I think I naturally defer to authority. Which means I’m never stubborn and can change my mind when someone else suggests a better way of doing something. But it also means I find myself overruled when I’m mostly sure I’m right. Which gets me into trouble later, if I do happen to be right.

Next year, I’m going to try to take a step back in such situations, examine whether I really do have solid grounds for arguing my point of view… and push back.

Stop being so (fr)agile.

This is another process one. Over the past year, I found myself growing less and less tolerant of the constant framework conversations: SCRUM vs XP vs Kanban vs Agile vs Lean vs DevOps and so on and so on. Can we just give up and admit that the definitions of distinct applications of what was quite an amorphous “manifesto” to start with are too blurred together to be useful? I work in advertising, and even humdrum marketing processes are labelled “agile” these days. It’s a buzzword.

Can’t we just agree that keeping to a spirit of releasing often, improving incrementally and listening to our users is enough? That it’s a general aim rather than a formal process? And that sticking rigidly to such a process is doomed to fail anyway?

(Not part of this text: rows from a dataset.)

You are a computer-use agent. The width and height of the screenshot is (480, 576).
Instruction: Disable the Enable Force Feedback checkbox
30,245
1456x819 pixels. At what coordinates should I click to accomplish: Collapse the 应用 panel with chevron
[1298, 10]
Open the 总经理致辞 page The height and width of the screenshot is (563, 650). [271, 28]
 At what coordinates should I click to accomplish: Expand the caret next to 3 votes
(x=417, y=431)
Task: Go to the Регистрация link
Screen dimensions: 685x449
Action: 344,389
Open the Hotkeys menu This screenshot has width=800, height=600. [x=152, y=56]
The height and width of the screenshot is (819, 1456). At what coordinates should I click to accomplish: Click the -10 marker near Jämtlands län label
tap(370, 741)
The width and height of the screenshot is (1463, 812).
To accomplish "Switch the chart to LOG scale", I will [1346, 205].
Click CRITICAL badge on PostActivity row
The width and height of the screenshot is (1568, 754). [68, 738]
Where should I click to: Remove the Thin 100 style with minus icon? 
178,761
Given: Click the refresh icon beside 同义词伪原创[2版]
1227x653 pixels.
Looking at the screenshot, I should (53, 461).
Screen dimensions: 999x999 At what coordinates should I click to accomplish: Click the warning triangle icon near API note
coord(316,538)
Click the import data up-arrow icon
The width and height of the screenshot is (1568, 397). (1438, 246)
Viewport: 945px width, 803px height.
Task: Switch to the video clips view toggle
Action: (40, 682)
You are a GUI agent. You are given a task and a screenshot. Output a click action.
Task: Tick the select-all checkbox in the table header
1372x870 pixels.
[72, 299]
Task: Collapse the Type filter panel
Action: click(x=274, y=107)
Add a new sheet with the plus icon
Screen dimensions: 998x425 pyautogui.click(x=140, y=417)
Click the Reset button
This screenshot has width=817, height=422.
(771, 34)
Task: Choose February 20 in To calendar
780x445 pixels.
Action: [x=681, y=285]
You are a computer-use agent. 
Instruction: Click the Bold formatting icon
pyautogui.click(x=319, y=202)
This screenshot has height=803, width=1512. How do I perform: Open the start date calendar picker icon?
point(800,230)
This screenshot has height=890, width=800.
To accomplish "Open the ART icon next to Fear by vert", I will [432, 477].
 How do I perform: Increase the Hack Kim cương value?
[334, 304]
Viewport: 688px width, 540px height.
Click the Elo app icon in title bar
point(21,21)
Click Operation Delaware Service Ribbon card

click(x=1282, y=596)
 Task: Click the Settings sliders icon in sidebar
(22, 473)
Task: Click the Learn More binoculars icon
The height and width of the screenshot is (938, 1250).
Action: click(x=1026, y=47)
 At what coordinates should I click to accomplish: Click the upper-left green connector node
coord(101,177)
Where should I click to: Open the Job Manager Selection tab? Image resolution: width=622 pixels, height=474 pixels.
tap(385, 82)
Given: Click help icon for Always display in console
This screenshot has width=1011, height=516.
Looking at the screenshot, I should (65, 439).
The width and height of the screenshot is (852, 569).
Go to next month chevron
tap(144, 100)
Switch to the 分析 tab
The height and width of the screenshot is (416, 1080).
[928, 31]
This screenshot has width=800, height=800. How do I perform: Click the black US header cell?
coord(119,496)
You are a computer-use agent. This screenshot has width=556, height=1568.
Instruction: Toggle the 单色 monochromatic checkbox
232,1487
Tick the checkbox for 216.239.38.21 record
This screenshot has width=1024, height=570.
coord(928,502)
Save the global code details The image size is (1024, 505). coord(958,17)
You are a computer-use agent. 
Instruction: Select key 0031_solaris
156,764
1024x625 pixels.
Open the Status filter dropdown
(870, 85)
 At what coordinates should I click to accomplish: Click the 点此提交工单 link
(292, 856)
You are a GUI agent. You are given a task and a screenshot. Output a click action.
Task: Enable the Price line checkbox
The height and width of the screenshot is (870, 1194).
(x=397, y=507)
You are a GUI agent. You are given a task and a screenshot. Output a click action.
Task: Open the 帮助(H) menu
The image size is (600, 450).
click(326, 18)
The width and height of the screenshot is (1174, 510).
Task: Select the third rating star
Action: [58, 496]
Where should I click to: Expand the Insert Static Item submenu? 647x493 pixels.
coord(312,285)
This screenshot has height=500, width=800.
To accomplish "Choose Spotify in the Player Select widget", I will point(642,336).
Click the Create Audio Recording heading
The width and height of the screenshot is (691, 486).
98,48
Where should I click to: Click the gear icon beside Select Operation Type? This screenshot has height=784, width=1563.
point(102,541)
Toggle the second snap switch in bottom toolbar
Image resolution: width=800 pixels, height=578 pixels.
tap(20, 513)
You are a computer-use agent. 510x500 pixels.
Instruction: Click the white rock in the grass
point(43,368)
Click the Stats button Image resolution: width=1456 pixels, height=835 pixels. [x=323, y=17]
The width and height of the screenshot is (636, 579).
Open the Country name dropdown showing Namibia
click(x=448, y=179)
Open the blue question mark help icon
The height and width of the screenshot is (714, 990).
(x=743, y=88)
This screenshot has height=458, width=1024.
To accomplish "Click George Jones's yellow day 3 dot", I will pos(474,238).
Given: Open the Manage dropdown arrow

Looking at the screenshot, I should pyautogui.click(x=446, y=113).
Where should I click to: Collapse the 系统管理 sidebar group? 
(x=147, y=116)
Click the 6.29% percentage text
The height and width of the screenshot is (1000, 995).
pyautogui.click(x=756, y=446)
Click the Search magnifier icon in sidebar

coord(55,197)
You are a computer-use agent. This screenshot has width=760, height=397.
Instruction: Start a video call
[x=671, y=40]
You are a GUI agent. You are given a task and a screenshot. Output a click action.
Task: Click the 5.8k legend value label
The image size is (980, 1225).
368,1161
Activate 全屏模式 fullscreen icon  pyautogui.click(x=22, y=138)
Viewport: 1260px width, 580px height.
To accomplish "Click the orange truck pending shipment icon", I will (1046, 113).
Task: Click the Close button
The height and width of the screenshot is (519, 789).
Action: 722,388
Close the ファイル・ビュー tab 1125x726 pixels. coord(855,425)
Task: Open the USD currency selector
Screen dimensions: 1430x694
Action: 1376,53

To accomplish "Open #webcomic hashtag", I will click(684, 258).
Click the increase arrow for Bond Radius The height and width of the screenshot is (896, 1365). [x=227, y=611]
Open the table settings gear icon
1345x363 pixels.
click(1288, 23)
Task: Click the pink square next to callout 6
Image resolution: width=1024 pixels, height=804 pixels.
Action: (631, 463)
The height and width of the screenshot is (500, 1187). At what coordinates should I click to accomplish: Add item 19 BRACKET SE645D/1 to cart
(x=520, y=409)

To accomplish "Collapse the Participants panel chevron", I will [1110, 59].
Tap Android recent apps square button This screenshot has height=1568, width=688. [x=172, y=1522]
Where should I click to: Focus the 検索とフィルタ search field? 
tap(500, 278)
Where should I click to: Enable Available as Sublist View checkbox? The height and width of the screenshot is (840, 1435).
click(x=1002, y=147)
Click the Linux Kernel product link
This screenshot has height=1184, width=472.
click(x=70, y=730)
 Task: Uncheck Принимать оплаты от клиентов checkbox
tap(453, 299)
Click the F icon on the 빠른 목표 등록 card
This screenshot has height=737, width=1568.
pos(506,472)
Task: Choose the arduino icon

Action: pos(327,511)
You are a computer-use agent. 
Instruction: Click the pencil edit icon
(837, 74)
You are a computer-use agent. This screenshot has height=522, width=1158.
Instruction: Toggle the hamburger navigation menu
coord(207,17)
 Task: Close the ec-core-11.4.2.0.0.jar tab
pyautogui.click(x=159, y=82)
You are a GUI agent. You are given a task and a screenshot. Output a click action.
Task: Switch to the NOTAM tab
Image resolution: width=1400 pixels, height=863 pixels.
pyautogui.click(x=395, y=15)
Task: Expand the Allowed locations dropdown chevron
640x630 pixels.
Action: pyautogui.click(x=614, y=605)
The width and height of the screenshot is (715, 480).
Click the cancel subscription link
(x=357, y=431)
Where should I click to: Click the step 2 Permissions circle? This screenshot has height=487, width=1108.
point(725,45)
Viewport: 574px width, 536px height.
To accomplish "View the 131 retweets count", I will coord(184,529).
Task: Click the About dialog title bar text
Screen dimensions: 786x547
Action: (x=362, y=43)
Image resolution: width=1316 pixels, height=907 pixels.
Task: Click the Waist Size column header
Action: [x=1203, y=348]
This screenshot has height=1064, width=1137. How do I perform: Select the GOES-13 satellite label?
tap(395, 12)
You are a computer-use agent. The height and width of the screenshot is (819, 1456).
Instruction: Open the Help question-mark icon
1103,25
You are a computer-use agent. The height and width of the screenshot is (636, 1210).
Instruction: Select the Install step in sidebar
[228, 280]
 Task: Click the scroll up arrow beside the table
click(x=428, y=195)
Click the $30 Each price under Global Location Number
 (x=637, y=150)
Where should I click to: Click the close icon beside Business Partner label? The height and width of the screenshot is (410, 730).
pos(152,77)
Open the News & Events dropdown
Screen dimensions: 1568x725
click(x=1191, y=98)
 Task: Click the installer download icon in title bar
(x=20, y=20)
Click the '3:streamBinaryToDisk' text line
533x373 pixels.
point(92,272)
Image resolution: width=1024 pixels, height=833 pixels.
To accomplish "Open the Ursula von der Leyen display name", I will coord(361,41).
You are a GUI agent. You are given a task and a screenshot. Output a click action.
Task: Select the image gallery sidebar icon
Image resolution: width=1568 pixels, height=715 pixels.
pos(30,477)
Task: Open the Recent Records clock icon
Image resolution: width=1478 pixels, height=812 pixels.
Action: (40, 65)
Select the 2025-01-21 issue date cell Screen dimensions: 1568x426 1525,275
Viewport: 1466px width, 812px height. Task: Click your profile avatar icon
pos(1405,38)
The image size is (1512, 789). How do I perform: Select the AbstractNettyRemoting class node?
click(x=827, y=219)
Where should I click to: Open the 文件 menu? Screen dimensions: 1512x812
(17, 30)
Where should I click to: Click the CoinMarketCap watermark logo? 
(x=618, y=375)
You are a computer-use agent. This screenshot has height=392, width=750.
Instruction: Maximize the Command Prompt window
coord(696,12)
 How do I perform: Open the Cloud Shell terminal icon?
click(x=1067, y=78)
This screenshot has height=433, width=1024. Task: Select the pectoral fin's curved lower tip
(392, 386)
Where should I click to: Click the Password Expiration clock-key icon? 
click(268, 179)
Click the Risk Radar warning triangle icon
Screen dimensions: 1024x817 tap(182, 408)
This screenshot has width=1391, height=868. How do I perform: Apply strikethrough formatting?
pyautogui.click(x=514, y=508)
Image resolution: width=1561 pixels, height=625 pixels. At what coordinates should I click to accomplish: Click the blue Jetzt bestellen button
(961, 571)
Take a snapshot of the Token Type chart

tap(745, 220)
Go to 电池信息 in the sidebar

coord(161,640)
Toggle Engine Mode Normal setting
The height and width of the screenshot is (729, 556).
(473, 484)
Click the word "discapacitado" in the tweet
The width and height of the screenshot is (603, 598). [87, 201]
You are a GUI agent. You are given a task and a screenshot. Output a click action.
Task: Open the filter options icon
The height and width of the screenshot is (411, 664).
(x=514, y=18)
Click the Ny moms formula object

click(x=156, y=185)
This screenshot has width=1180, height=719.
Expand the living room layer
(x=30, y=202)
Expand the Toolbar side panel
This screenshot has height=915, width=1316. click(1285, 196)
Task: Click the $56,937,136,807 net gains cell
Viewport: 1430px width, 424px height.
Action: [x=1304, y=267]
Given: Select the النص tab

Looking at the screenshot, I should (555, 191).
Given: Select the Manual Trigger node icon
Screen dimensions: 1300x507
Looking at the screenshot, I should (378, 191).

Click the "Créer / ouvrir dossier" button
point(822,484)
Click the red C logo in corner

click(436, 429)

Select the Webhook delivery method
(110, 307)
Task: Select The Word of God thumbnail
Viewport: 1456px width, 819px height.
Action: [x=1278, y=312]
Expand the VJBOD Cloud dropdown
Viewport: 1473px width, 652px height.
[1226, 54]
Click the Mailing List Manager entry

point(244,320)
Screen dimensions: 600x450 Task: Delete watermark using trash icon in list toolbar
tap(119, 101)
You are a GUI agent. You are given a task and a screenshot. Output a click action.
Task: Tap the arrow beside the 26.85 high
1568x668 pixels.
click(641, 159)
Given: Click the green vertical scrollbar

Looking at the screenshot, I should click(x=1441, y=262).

I’m totally fed up of feeling bad about not sticking to this or that Agile principle, when nobody can agree on what these principles actually are beyond their broadest definition. So I’m going to stop being so fragile next year.

Switch off!

Ever have a backlog dream? Unfortunately, I’ve been tormented by cascading backlog items from my company’s issue tracking platform on more than one occasion.

I’m going to make a conscious effort to get my head out of work, once I’m physically out of the office. One of the best things I did last year was to remove both from my phone, and make a point never to check outside of working hours. It had zero bad effects on my work, and did wonders for my stress levels.

Next year I won’t be one of those people replying to email or Slack messages at 11pm on a Saturday. If only I could be sure that I won’t dream of that frightening cascade in 2018. But it’s definitely worth a try.